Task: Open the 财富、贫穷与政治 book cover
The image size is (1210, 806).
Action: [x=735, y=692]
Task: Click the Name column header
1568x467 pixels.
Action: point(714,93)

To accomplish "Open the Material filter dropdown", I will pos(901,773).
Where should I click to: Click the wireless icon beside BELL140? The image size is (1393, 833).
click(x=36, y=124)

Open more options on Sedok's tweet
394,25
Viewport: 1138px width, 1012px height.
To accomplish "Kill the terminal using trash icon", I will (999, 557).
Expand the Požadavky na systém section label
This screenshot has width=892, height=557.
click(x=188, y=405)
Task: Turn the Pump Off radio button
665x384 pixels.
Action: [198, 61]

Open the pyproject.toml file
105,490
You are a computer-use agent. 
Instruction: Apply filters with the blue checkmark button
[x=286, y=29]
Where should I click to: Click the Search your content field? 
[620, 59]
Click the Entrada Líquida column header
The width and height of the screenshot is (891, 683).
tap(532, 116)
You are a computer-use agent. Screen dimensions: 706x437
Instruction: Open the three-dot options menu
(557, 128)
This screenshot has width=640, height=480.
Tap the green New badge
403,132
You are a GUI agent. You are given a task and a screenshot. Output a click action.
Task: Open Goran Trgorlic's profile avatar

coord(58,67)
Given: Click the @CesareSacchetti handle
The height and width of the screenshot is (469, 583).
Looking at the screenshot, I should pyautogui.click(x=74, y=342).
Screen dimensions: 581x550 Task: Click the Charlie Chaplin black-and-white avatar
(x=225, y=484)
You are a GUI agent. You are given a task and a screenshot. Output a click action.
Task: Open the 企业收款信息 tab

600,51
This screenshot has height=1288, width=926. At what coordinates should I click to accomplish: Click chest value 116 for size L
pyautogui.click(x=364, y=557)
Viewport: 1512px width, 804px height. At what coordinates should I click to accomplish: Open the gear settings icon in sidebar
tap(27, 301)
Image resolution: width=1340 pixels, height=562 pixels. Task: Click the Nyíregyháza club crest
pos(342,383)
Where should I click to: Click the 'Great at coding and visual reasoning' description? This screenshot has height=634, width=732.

**What you should do**
Quote the data above verbatim from its first line to the line that includes "Viewport: 1138px width, 1012px height.", with both boundary lines retained.

**Finished exercise**
Task: Open the 财富、贫穷与政治 book cover
The image size is (1210, 806).
Action: [x=735, y=692]
Task: Click the Name column header
1568x467 pixels.
Action: point(714,93)

To accomplish "Open the Material filter dropdown", I will pos(901,773).
Where should I click to: Click the wireless icon beside BELL140? The image size is (1393, 833).
click(x=36, y=124)

Open more options on Sedok's tweet
394,25
Viewport: 1138px width, 1012px height.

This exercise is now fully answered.